Aims Excessive methylation may be a precipitating factor for Parkinson's disease (PD) since S-adenosylmethionine (SAM), the endogenous methyl donor, induces PD-like changes when injected into the rat brain. The hydrolysis of the methyl ester bond of the methylated proteins produces methanol. Since methanol is oxidized into formaldehyde, and formaldehyde into formic acid in the body, we investigated the effects of SAM on the production of methanol, formaldehyde and formic acid in rat brain striatal homogenates and the toxicity of these products in PC12 cells. Main methods Radio-enzymatic and colorimetric assays, cell viability, Western blot. Key findings SAM increased the formation of methanol, formaldehyde and formic acid in a concentration and time-dependent manner. Concentrations of [ 3H-methyl]-SAM at 0.17, 0.33, 0.67 and 1.34 nM produced 3.8, 8.0, 18.3 and 34.4 fmol/mg protein/h of [ 3H] methanol in rat striatal homogenates, respectively.

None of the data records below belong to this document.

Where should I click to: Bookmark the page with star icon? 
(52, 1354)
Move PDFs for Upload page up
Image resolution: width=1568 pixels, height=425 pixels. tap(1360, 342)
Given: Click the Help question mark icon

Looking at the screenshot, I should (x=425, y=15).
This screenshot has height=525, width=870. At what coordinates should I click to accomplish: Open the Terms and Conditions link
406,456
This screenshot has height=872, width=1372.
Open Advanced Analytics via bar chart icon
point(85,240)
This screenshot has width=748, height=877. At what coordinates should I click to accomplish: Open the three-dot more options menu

SAM also significantly generated formaldehyde and formic acid in striatal homogenates. Formaldehyde was the most toxic metabolite to differentiated PC12 pheochromocytoma cells in cell culture studies, indicating that formaldehyde formed endogenously may contribute to neuronal damage in excessive methylation conditions. Subtoxic concentration of formaldehyde decreased the expression of tyrosine hydroxylase, the limiting factor in dopamine synthesis. Formaldehyde was more toxic to catecholaminergic PC12 cells than C6 glioma cells, indicating that neurons are more vulnerable to formaldehyde than glia cells. Significance We suggest that excessive carboxylmethylation of proteins might be involved in the SAM-induced PD-like changes and in the aging process via the toxic effects of formaldehyde.